Ce fut le cas d’André Cicolella, chercheur en santé environnementale, responsable santé des Verts et fondateur de Sciences citoyennes, viré pour faute grave de l’Institut national de recherche et de sécurité (INRS) en 1994 pour avoir voulu dénoncer la nocivité des éthers de glycol, des produits soupçonnés de provoquer cancers, stérilité et malformations, aujourd’hui interdits.
Libération cite aussi Michèle Rivasi, fondatrice de la Commission de recherche et d’information indépendante sur la radioactivité (Criirad) qui explique : « En 1986, les autorités françaises affirmaient que le nuage de Tchernobyl s’était arrêté à nos frontières. Nous avons créé la Criirad pour connaître la vérité, pour faire des mesures contradictoires... Mais il a fallu près de vingt ans pour que, en 2005, des experts dénoncent officiellement le mensonge de l’Etat ».

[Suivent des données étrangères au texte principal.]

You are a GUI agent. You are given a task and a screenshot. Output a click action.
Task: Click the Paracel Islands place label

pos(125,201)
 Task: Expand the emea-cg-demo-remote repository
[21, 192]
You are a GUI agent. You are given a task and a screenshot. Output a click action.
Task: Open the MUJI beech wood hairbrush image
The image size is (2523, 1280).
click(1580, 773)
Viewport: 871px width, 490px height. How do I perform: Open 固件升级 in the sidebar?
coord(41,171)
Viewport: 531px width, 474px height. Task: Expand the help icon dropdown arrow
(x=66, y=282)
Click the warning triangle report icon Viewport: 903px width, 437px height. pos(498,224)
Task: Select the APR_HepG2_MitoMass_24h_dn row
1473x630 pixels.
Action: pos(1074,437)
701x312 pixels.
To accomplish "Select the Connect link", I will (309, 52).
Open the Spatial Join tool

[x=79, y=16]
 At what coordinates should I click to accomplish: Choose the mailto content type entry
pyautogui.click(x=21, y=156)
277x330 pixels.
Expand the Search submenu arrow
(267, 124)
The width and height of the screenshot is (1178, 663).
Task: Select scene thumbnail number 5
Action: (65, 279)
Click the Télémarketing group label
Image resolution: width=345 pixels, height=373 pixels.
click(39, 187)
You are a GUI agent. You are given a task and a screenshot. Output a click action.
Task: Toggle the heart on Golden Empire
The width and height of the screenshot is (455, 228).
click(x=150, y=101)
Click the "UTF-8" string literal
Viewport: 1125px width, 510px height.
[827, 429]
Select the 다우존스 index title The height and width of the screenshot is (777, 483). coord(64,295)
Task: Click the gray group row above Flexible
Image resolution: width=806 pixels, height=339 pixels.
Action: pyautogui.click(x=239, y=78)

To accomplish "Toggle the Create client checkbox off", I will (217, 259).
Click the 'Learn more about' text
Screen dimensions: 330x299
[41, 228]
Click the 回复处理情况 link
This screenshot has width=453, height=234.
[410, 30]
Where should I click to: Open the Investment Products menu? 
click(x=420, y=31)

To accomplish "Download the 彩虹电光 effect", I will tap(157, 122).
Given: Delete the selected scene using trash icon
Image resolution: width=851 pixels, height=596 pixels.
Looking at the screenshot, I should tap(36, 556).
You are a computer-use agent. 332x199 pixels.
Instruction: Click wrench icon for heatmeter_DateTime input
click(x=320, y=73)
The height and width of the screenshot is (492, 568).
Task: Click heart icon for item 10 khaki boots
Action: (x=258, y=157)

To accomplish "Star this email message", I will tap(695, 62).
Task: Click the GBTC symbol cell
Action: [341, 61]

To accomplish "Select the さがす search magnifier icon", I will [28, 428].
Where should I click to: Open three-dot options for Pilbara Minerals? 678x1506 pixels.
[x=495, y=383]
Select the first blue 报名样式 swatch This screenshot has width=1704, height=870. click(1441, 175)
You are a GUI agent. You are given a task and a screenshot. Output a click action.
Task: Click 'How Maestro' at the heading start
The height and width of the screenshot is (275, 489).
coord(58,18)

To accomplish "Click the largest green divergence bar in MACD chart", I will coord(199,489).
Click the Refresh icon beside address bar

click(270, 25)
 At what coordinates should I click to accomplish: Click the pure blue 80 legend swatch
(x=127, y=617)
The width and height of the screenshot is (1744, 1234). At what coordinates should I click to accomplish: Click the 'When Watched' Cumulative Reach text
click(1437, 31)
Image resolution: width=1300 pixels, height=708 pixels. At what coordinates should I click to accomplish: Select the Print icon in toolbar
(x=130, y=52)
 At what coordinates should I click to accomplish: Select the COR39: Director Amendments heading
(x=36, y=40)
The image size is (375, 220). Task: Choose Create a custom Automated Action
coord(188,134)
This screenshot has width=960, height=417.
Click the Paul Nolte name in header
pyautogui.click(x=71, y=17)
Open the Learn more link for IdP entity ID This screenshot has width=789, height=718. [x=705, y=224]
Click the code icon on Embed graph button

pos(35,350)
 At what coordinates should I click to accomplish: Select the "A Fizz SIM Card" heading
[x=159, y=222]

Le 14 Mars 2006, ce sont Etienne Cendrier et Antoine Debièvre qui comparaîtront devant le tribunal correctionnel de Paris. Ils sont poursuivis en diffamation et complicité par les opérateurs de téléphonie mobile Orange et SFR.
Leur « crime » est expliqué sur le site Soutien aux Lanceurs d’Alerte : « le premier a émis, lors d’un débat, des critiques sur la façon dont agissent les opérateurs de téléphonie mobile ; le second a retranscrit ce débat dans son journal, le Journal du Dimanche. Le journal est poursuivi pour diffamation. Etienne Cendrier et Antoine Debièvre risquent une condamnation avec des dommages et intérêts qui peuvent être élevés. En effet, lors du premier procès pour diffamation à l’initiative du 3ème opérateur (Bouygues Télécom), Etienne Cendrier a été condamné, en tout, à 8000 euros (la demande initiale était de 200 000 euros...). »
Une pétition papier de soutien aux lanceurs d’alerte est disponible sur le site. Il est aussi possible de la signer en ligne.